This series, brought to you by Yahoo! Finance, looks at which upgrades and downgrades make sense, and which ones investors should act on. Today, our headlines include upgrades for Dean Foods Co (NYSE:DF) and Charles Schwab Corp (NYSE:SCHW), but a downgrade for Micron Technology, Inc. (NASDAQ:MU).
Bad news first
Might as well get the bad news out of the way first: The trading week got off to a poor start for Micron shareholders this morning, as Lazard Capital announced it’s downgrading the stock to neutral. A 30% surge in share price so far this year has Micron finally trading back around where it was a year ago — but no sooner has Micron evened its keel than Lazard pronounces its run… done.
Is that fair? Maybe not. But “fair” is not the point, or not to Lazard, anyway. According to the analyst, what’s key here is that “recent DRAM strength is to taper off as we enter Q2,” posing the risk of short-term earnings misses. In the longer term, “Street estimates are too bullish for FY14 and the Elpida merger.” With shares now costing somewhere “toward the high end of its historical range,” it’s time to take any profits you’ve managed to earn over the past couple of months, and wait for another pullback before buying more Micron Technology, Inc. (NASDAQ:MU).
So says Lazard — and I agree. GAAP-unprofitable today, selling for more than 16 times free cash flow and nearly 16 times projected 2014 earnings, the stock already costs a bit more than you should want to pay for 14% projected long-term earnings growth. Meanwhile, the stock’s 30% return over the past two months has already given shareholders all the profits (and more) that they’d ordinarily expect to earn in a full 12-month year. Now’s the time to “declare victory and go home.”
Dean looks smart
Better news greeted shareholders of milk magnate Dean Foods Co (NYSE:DF). KeyBanc Capital Markets initiated coverage of the company with a buy rating and a $21 price target this morning. As StreetInsider.com described the rating, KeyBanc thinks “DF is trading at a significant discount to its peers (3.5x EV/EBITDA compared to about 7x for its agribusiness peers),” and that’s an “unwarranted” discount “given DF’s stable free cash flow (FCF) generation, transformation of balance sheet to a position of strength (2x levered after adjusting for DF’s ownership stake in WWAV after adjusting for the sale compared to over 3x before), and relatively stable nature of the milk category.”
Dean’s balance sheet is only going to look better, by the way, as the company monetizes what’s left of its The WhiteWave Foods Co (NYSE:WWAV) stake, raising perhaps as much as $560 million in extra cash — enough to pay off about 18% of its debt load. And yet, try as I might, I just can’t see the attraction to this stock.

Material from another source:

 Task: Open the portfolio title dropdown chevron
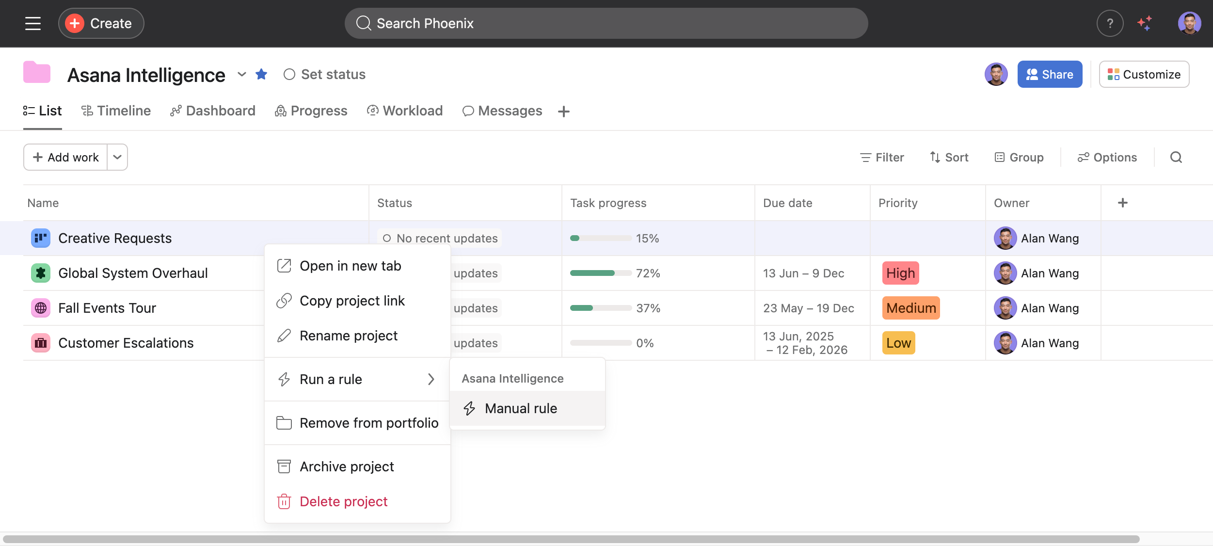(x=242, y=74)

Consider: Free cash flow at Dean is impressive — $212 million over the past year, versus less than $160 million in reported GAAP earnings. And yet, even if you credit Dean for all the cash it’s expected to make from WhiteWave, and adjust the stock’s future enterprise value down to about $5.6 billion, that still leaves the company selling for an enterprise value-to-free cash flow ratio north of 26. Even the 16% earnings growth the company is expected to produce over the next five years seems too little to justify the stock price.
Long story short, KeyBanc may like the stock, but I’d rather be short Dean than long.
Talking about Chuck
If there’s one stock recommendation today that I do like, it has to be Bernstein’s recommendation to buy Charles Schwab Corp (NYSE:SCHW). A resurgent stock market has investors finally willing to buy stocks again, and that’s a long-ish-term trend that’s got to be good for the market’s premier discount broker. What’s more, Bernstein thinks that if interest rates ever get around to rising again, and return to “normal” levels, then the combination of brokerage commissions and more money from investing customer funds for interest could lift “Chuck” to about $2 a share in annual earnings… eventually.
So much for the future, but what about the present? Personally, when I look at Schwab’s numbers today, I see a company with a $21.2 billion market cap, $1.1 billion in annual free cash flow, and about a 19 times price-to-free cash flow ratio. That doesn’t look at all unreasonable given Schwab’s projected 18% annual earnings growth rate, and its modest 1.5% dividend yield.
As a result, although I’m ambivalent on Bernstein’s suggestion that interest rates will soon rise, boosting Schwab’s net interest margins and lifting the stock 40% to a $23 target price, I do believe the stock is fairly priced — or even a bit cheap — based on the numbers Schwab is producing today. Upside potential aside, I see little downside in the stock, and agree with Bernstein that Charles Schwab is likely to outperform the market.
Fool contributor Rich Smith has no position in any stocks mentioned. The Motley Fool owns shares of Dean Foods Company and WhiteWave Foods.